— Task brief —
Each line of the records below that holds "axis" should be copied out.
--- Raw data ---
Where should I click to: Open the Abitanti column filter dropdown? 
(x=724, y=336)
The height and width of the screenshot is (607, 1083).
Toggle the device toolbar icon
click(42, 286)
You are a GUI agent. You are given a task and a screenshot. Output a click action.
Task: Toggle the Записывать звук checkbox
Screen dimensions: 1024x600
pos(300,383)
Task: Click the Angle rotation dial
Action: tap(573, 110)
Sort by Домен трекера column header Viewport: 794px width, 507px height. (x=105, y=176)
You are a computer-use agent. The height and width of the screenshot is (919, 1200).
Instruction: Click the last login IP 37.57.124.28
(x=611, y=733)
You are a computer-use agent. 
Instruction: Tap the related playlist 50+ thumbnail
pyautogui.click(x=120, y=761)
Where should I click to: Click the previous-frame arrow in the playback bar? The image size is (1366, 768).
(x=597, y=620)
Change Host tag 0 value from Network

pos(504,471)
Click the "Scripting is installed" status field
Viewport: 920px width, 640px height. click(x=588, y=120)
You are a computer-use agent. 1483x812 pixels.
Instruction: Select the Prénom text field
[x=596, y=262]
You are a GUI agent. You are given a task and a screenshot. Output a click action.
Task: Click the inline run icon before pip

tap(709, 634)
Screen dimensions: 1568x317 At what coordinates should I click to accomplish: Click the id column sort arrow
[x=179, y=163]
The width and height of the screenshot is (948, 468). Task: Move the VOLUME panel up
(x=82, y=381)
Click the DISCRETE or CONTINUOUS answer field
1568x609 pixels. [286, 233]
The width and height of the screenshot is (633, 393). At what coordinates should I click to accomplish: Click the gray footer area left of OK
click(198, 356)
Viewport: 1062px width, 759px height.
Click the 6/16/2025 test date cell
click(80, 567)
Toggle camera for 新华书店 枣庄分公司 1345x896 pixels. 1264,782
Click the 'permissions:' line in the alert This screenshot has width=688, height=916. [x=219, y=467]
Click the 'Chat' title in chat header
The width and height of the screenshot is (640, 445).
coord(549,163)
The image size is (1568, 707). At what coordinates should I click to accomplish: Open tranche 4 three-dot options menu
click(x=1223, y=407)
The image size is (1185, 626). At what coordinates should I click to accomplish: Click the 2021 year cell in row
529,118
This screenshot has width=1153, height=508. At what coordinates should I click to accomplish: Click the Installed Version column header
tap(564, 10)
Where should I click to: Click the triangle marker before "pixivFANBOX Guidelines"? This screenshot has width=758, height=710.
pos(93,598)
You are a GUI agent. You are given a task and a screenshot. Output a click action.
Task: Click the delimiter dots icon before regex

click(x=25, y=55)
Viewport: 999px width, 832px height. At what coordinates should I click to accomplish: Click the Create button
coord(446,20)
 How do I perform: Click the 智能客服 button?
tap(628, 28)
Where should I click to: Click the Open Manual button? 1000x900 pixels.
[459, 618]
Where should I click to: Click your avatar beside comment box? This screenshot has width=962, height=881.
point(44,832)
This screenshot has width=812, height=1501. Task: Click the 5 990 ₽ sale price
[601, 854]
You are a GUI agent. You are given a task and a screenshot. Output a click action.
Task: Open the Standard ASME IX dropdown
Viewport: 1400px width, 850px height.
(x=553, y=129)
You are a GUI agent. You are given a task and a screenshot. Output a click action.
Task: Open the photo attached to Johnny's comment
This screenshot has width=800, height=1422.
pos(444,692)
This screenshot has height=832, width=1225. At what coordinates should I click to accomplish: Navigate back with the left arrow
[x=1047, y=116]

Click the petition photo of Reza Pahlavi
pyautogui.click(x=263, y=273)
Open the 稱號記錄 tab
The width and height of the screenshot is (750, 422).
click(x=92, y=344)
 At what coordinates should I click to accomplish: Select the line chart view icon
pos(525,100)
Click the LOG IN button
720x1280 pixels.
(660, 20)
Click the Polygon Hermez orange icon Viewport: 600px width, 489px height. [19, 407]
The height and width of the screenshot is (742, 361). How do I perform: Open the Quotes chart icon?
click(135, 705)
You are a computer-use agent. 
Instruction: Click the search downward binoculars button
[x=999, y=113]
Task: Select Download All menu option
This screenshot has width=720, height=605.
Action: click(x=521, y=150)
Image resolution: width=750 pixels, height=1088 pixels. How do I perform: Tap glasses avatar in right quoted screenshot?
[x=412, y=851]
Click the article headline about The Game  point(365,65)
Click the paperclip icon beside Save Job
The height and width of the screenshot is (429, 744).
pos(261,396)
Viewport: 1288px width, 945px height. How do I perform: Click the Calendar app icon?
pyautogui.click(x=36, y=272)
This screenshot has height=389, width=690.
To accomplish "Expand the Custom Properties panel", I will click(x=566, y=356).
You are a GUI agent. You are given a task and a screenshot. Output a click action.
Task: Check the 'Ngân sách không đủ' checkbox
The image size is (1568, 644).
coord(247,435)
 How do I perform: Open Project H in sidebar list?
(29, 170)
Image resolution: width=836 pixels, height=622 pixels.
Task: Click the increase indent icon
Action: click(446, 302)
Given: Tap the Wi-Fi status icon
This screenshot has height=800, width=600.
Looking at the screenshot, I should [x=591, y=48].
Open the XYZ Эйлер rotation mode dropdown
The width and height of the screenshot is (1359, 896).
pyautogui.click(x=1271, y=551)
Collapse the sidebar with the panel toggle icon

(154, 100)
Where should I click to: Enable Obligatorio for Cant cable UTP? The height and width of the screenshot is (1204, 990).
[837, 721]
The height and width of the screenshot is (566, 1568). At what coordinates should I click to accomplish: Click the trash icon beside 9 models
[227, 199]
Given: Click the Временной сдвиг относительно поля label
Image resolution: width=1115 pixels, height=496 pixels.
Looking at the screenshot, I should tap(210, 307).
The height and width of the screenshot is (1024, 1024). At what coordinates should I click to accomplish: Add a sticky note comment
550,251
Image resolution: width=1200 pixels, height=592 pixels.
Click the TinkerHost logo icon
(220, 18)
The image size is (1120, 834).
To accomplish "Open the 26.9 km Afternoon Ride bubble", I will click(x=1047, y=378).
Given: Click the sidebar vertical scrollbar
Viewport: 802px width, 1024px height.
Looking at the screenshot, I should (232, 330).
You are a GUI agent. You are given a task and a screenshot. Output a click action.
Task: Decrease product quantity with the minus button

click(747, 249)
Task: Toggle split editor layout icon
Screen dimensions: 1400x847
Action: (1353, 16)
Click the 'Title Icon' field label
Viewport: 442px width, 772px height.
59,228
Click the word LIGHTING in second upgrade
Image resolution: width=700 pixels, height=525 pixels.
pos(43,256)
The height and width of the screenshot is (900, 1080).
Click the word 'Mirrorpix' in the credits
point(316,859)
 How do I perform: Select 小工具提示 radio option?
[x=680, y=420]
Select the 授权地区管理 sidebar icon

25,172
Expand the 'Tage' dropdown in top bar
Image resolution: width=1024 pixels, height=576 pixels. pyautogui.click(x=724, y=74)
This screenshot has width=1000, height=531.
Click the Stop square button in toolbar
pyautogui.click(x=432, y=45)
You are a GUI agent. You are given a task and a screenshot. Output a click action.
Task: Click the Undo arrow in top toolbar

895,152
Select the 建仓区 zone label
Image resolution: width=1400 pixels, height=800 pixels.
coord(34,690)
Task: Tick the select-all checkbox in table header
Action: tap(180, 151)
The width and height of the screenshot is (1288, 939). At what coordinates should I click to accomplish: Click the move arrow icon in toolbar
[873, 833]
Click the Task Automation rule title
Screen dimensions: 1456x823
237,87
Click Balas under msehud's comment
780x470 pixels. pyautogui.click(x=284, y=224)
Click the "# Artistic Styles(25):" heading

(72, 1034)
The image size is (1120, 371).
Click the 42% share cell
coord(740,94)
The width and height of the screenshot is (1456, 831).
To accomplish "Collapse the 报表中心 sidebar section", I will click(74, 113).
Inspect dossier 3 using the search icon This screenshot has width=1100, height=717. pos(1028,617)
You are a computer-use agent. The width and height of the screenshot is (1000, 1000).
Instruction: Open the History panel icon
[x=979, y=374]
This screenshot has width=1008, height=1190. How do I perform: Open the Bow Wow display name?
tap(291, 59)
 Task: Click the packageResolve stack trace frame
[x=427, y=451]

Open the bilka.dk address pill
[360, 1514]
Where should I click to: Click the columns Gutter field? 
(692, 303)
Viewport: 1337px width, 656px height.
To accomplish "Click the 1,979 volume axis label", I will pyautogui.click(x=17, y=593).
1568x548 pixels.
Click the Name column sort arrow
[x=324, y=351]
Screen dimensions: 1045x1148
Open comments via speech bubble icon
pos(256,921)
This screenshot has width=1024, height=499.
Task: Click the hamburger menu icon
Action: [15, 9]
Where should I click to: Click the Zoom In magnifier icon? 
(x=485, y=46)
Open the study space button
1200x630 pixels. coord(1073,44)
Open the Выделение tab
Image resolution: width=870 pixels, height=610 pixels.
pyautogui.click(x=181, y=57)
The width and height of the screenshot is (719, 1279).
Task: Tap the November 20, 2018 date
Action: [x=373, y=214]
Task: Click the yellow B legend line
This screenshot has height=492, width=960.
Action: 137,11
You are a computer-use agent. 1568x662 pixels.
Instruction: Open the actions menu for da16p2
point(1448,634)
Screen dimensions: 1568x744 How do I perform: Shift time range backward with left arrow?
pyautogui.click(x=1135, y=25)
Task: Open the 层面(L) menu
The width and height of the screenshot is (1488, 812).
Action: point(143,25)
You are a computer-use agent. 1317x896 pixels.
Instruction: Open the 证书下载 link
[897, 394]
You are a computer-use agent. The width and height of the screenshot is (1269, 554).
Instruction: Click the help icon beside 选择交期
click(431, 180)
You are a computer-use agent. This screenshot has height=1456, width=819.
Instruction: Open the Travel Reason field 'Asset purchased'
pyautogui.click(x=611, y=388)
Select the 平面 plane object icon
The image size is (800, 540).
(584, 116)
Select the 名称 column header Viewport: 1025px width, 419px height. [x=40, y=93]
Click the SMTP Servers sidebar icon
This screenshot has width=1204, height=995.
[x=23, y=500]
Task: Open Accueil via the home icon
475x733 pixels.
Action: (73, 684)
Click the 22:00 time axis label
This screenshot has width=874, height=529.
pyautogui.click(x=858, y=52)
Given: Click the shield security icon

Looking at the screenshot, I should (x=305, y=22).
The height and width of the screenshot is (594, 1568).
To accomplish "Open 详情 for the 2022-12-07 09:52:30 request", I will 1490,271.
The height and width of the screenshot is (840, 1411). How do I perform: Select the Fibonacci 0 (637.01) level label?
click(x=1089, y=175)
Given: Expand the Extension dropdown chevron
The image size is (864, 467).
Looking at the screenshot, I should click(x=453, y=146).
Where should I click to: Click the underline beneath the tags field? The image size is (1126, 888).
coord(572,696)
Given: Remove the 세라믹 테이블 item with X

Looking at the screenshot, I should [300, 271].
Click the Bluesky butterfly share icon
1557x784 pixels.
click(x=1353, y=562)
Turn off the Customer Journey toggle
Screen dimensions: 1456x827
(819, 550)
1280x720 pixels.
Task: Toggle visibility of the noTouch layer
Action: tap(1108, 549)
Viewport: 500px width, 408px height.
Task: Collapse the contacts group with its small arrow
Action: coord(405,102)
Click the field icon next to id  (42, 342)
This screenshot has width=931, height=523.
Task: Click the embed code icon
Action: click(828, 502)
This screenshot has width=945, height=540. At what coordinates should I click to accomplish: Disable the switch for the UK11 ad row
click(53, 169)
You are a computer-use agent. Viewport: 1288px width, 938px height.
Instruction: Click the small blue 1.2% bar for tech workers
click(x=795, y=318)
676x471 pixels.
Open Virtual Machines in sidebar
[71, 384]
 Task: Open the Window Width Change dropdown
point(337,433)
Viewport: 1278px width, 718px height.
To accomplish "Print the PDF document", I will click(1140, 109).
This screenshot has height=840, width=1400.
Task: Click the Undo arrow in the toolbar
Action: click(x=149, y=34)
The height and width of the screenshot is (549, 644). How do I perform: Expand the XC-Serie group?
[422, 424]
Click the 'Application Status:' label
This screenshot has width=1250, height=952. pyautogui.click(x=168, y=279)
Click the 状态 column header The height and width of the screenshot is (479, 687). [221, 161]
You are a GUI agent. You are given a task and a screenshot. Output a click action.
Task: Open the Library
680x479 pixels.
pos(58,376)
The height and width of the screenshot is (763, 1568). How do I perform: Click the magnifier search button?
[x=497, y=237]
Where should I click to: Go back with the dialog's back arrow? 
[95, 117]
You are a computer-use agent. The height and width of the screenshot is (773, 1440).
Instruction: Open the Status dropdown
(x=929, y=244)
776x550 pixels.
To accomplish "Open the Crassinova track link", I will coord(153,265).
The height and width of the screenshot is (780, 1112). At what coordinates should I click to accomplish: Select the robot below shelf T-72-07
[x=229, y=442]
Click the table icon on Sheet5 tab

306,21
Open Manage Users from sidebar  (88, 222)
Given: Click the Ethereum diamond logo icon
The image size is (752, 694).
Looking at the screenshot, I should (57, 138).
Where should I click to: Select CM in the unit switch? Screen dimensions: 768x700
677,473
---
— Written response —
To accomplish "Click the 1,979 volume axis label", I will pyautogui.click(x=17, y=593).
Click the 22:00 time axis label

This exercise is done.